Review Machinefabriek – With Drums

Review Machinefabriek – With Drums

BANDCAMP.

I can only assume With Drums was an absolute delight to work on. For sure it’s a thrill to listen to. From an artist whose records often suggest a steady-handed sculptural process comes this: a rough bundle of clatter and whim, doubtless assembled with the same care as everything else bearing the Machinefabriek moniker, yet radiating the flustered joy of someone who ran to catch their bus and just about made it. Adopting a mega-collaborative sprawl also used in the likes of Stay Tuned, over 40 drummers contributed short fills and phrases, with Zuydervelt noting that the quality of the recording was unimportant (“a hand-held recorder or even a phone will do just fine”). These recordings were then used as the basis of 24 pieces, with only a couple stretching over the two-minute mark.
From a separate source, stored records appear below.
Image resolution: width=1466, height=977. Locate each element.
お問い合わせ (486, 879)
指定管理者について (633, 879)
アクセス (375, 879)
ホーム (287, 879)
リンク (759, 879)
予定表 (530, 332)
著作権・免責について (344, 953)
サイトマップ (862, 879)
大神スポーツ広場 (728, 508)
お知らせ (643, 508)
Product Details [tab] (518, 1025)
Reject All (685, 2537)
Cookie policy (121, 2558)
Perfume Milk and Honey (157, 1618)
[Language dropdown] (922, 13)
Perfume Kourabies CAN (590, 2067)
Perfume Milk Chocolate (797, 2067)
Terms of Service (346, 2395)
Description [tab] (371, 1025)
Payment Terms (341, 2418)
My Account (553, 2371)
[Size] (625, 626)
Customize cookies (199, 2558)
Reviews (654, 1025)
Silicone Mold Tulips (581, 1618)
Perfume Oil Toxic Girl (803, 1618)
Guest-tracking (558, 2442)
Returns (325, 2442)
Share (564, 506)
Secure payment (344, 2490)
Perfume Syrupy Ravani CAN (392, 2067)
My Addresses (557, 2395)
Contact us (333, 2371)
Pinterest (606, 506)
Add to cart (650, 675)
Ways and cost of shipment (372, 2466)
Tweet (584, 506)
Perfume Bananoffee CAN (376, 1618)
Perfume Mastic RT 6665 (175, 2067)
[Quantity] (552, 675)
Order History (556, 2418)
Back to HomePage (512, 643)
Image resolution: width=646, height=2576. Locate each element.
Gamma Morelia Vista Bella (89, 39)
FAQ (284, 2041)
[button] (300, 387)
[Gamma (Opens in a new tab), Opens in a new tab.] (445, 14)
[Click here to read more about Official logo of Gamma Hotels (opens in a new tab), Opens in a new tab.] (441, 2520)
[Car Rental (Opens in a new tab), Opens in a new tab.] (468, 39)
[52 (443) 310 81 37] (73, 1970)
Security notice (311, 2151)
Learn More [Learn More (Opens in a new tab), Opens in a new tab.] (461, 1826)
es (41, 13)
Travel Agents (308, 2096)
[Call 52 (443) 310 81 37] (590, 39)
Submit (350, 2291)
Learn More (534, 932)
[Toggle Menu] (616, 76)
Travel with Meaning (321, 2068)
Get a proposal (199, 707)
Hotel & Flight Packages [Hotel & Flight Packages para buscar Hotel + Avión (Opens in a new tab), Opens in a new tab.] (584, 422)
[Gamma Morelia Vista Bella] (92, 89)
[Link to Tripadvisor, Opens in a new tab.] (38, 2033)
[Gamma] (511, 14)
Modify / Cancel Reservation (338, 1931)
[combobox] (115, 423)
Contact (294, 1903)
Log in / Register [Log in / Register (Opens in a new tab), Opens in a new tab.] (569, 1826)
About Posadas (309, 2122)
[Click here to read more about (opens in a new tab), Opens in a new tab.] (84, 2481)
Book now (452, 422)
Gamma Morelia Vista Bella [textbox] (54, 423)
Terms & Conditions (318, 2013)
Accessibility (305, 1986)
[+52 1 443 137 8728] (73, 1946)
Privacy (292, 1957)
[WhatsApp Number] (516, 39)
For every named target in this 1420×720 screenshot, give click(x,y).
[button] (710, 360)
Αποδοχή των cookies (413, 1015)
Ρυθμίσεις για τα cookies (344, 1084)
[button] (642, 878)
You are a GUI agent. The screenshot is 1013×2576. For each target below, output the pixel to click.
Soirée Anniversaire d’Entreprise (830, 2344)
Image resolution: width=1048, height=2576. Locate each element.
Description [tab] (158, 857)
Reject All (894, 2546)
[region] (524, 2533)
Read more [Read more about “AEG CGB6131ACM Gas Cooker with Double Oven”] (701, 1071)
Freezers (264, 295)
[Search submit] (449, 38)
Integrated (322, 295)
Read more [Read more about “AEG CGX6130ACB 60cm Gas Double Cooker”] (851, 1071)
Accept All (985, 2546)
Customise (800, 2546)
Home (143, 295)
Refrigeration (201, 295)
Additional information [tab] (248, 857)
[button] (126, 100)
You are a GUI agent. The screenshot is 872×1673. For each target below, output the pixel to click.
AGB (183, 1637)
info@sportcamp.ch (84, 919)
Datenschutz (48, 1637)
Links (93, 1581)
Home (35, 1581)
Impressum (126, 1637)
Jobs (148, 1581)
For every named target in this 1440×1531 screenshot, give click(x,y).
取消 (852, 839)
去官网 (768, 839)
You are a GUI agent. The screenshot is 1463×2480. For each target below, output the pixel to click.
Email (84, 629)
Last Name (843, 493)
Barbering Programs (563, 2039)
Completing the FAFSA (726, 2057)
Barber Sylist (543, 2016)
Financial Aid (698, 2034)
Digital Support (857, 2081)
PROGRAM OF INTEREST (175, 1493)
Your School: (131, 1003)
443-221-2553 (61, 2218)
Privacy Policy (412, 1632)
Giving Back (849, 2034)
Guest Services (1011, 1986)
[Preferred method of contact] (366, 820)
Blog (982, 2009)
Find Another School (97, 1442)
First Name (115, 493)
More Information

Each track features three drummers thrust into collaboration with one another via the geo-chrono-warp of post-prod, producing splices of energies, cymbals, tempos and recording spaces, with the resultant amalgam adorned with bells, marimbas, synthesiser pulses and other fragmented miscellanea that thread themselves through the beats like a tangle of Christmas lights. Pieces veer toward overblown drum n bass (João Lobo, Mauricio Takara, Vasco Trilla); others are roughly looped into lopsided grooves (René Aquarius, Steven Hess, Julian Sartorius) or have ribbons of metallic rattle draped from beautiful melodic motifs (Alexandra Bellon, Tim Barnes, Yuko Oshima). All pass in a dizzy flash, and in culmination they celebrate drums and drummers in all their expressive potential: the infinite flavours of snare ring, the alternation between slackened and stiffened limbs, the multitude of ways to attack a cymbal. Absolutely glorious front to back.